• _Stated problem_: Please pull out each line in the items below that contains the word "Viewport". Matching is case-sensitive.

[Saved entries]
######
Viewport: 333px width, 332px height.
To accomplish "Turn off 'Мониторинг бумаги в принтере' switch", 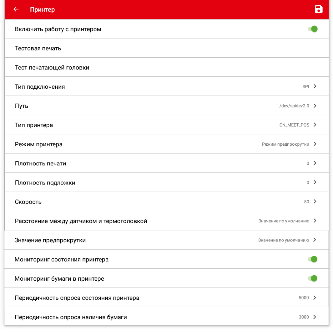I will 312,278.
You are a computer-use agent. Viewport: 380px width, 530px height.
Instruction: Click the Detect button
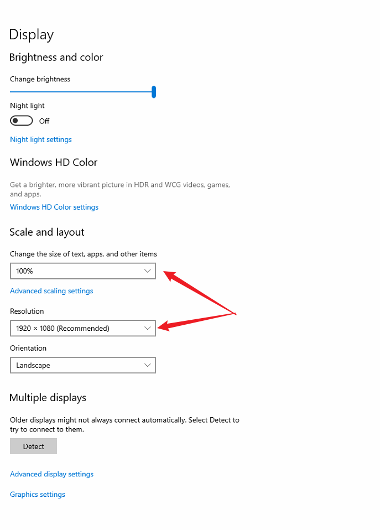pyautogui.click(x=34, y=446)
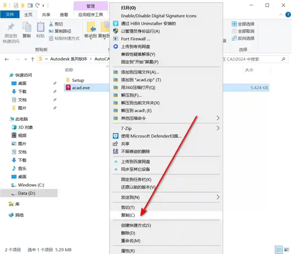The width and height of the screenshot is (292, 254).
Task: Click the scissors Cut icon
Action: coord(51,24)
######
• _Completed task_:
Viewport: 333px width, 332px height.
You are a computer-use agent. Viewport: 380px width, 530px height.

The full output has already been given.